过表达RSK4m1对人乳腺癌细胞MDA-MB-231生长和侵袭的影响

目的 探讨过表达p90核糖体S6蛋白激酶4变异体1（ribosomal protein S6 kinase 4 variant 1，RSK4m1）对人乳腺癌MDA-MB-231细胞生长和侵袭的影响。方法 通过负载RSK4m1慢病毒在人乳腺癌MDA-MB-231细胞中稳定过表达RSK4m1。以MDA-MB-231亲本细胞为空白对照组（Con组）、转染空载病毒的MDA-MB-231细胞为阴性对照组（Mock组）、转染过表达RSK4m1的MDA-MB-231细胞为实验组（OE组）。采用qRT-PCR和Westen Blot法检测各组RSK4m1 mRNA及蛋白的表达；CCK-8法检测细胞增殖情况；细胞划痕实验检测细胞的迁移能力；Transwell小室侵袭实验检测细胞的侵袭能力。结果 OE组中RSK4m1 mRNA及蛋白的表达量均明显高于Con组及Mock组（P<0.05）。CCK-8实验显示，24 h、48 h、72 h和96 h时OE组细胞增殖均低于Mock组和Con组（P<0.05）；细胞划痕实验显示，细胞培养24 h后，OE组细胞迁移率显著低于Con组和Mock组［（14.53±0.64）% vs （25.67±2.44）%、（24.47±2.25）%，P<0.05］。Transwell小室侵袭实验显示，OE组细胞侵袭能力显著低于Con组和Mock组［（35.00±5.57）个 vs （66.70±5.86）个、（58.67±4.16）个，P<0.05］。结论 过表达RSK4m1可显著抑制人乳腺癌MDA-MB-231细胞增殖、迁移和侵袭能力，为RSK4m1可能成为乳腺癌的治疗新靶点提供了实验依据。

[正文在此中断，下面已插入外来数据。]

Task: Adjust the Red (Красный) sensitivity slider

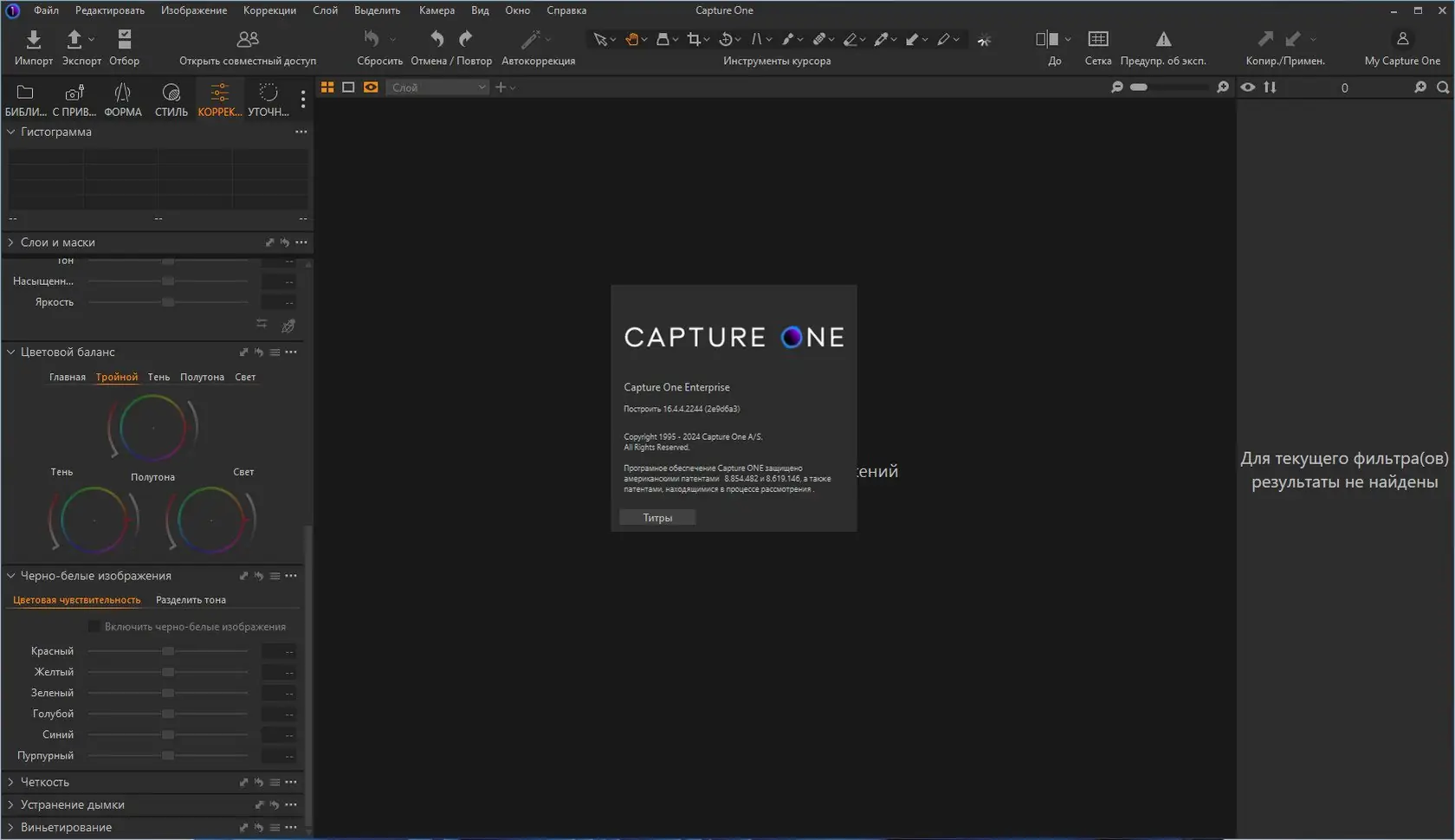Action: click(x=168, y=651)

Effect of overexpression of ribosomal protein S6 kinase 4 variants 1 on proliferation and invasion by human breast cancer cell MDA-MB-231

Objective To investigate the effect of ribosomal protein S6 kinase 4 variants 1 （RSK4m1） on the proliferation and invasion by human breast cancer cell line MDA-MB-231． Methods RSK4m1 was stably overexpressed in human breast cancer cell line MDA-MB-231 using lentivirus encoding RSK4m1. Untreated MDA-MB-231 cells served as a blank control group，MDA-MB-231 cells transfected with empty virus served as a negative control group and MDA-MB-231 cells transfected with the RSK4m1 overexpression cassette served as the experimental group. The expression of RSK4m1 in each group was detected by real-time PCR and Western blot analysis. The proliferation of cells was assayed using the cell counting kit-8 （CCK-8），and cell migration was measured using the wound healing test. Invasion was detected using the Transwell test. Results The mRNA and protein expression of RSK4m1 was significantly up-regulated in the experimental group（P<0.05）. The CCK-8 assay showed that the proliferation of the experimental group was significantly lower than that of the negative control group and blank control group at 24，48，72 and 96 h（P<0.05）. The wound healing test showed that the closure rate of the cells in the experimental group was significantly lower than that in the blank control group and the negative control group after 24 h of cell culture（P<0.05）. The transwell test showed that the invasive ability of the experimental group was significantly lower than that in the blank control group and the negative control group （P<0.05）. Conclusions Overexpression of RSK4 variant 1 can effectively suppress cell proliferation，migration and invasion by MDA-MB-231 cells，which provides an experimental basis for researching RSK4 variant 1 as a new target in the treatment of human breast cancer.